Fundus photography has been routinely used to document the presence and severity of various retinal degenerative diseases such as age-related macula degeneration, glaucoma, and diabetic retinopathy, for which the fovea, optic disc (OD), and optic cup (OC) are important anatomical landmarks. Identification of those anatomical landmarks is of great clinical importance. However, the presence of lesions, drusen, and other abnormalities during retinal degeneration severely complicates automatic landmark detection and segmentation. Most existing works treat the identification of each landmark as a single task and typically do not make use of any clinical prior information.
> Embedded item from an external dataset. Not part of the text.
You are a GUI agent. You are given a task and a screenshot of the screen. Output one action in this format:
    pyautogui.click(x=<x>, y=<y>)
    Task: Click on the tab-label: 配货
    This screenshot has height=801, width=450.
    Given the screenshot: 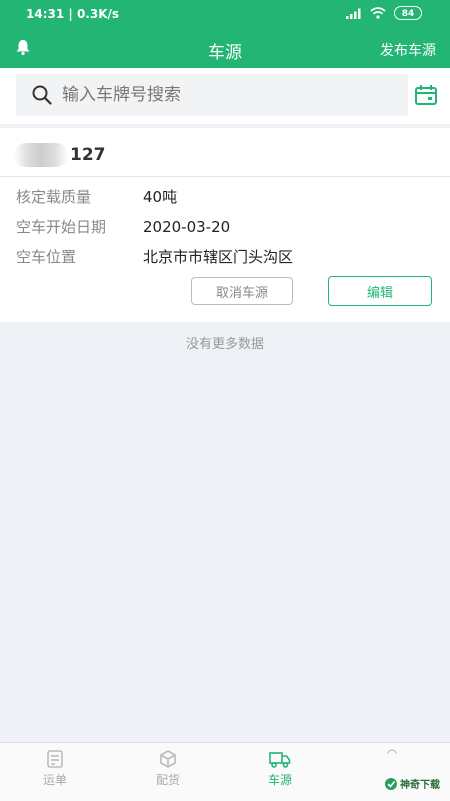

In this paper, we present a novel method, named JOINED, for prior guided multi-task learning for joint OD/OC segmentation and fovea detection. An auxiliary branch for distance prediction, in addition to a segmentation branch and a detection branch, is constructed to effectively utilize the distance information from each image pixel to landmarks of interest. Our proposed JOINED pipeline consists of a coarse stage and a fine stage. At the coarse stage, we obtain the OD/OC coarse segmentation and the heatmap localization of fovea through a joint segmentation and detection module. Afterwards, we crop the regions of interest for subsequent fine processing and use predictions obtained at the coarse stage as additional information for better performance and faster convergence. Experimental results reveal that our proposed JOINED outperforms existing state-of-the-art approaches on the publicly-available GAMMA, PALM, and REFUGE datasets of fundus images. Furthermore, JOINED ranked the 5th on the OD/OC segmentation and fovea detection tasks in the GAMMA challenge hosted by the MICCAI2021 workshop OMIA8.